“La libertà di stampa è un pilastro della democrazia poiché assicura il diritto dei cittadini a informarsi su quanto accade nel mondo. Per questo è fondamentale proteggerla in ogni contesto e tutelare chi ogni giorno lavora per garantirla. È doveroso ricordarlo sempre ma ancora di più oggi, in un momento storico caratterizzato da una continua escalation di violenza e dal mancato rispetto delle norme del Diritto Internazionale Umanitario secondo cui chi non partecipa al conflitto, la popolazione civile, medici e sanitari, operatori umanitari e anche i giornalisti, non deve essere attaccato”.
Così Rosario Valastro, Presidente della Croce Rossa Italiana, in occasione della Giornata mondiale della libertà di stampa proclamata il 3 maggio del 1993 dall’Assemblea Generale delle Nazioni Unite, dietro raccomandazione della Conferenza Generale dell’Unesco.
“Pochi giorni fa, in Libano, i soccorritori della Croce Rossa sono entrati in un’area in cui c’era stato un bombardamento per mettere in salvo due giornaliste. Dopo aver recuperato la prima, Zeinab Faraj, ferita alla testa e a una gamba, sono stati costretti ad allontanarsi a causa di nuovi attacchi e non hanno potuto raggiungere la sua collega, Amal Khalil. Il suo corpo è stato recuperato il giorno seguente, sepolto tra le macerie.

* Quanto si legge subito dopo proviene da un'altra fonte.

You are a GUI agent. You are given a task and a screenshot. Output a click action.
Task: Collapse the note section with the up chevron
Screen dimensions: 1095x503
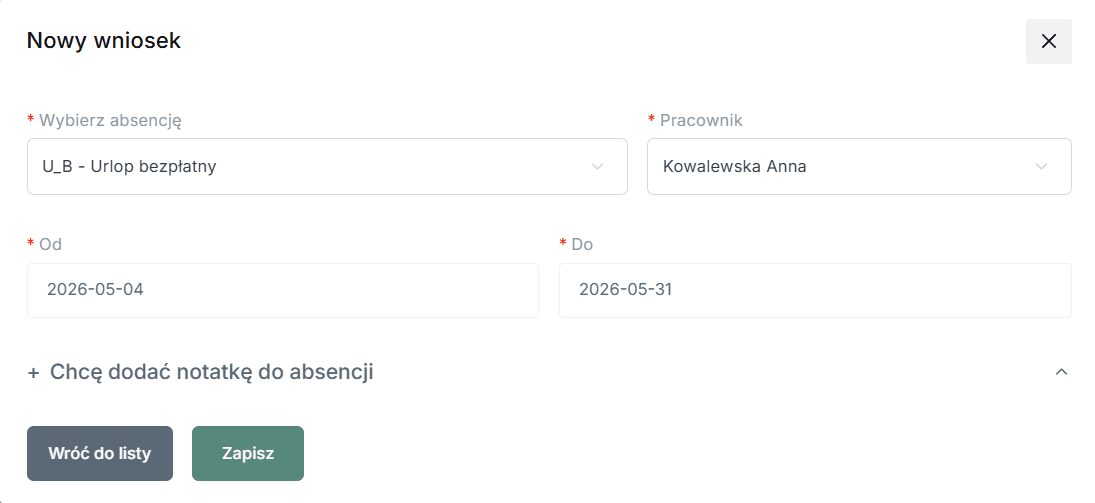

Proteggere la libera informazione significa anche difendere la vita di chi, con abnegazione e spirito di sacrificio, si impegna a garantirla testimoniando i fatti, perché il racconto della realtà possa raggiungere anche chi è lontano”, aggiunge il presidente.
Questa la conclusione: “Una prova d’amore per la libertà, una garanzia di Umanità a favore di un diritto, quello all’informazione, che non può e non dovrà mai essere negato”.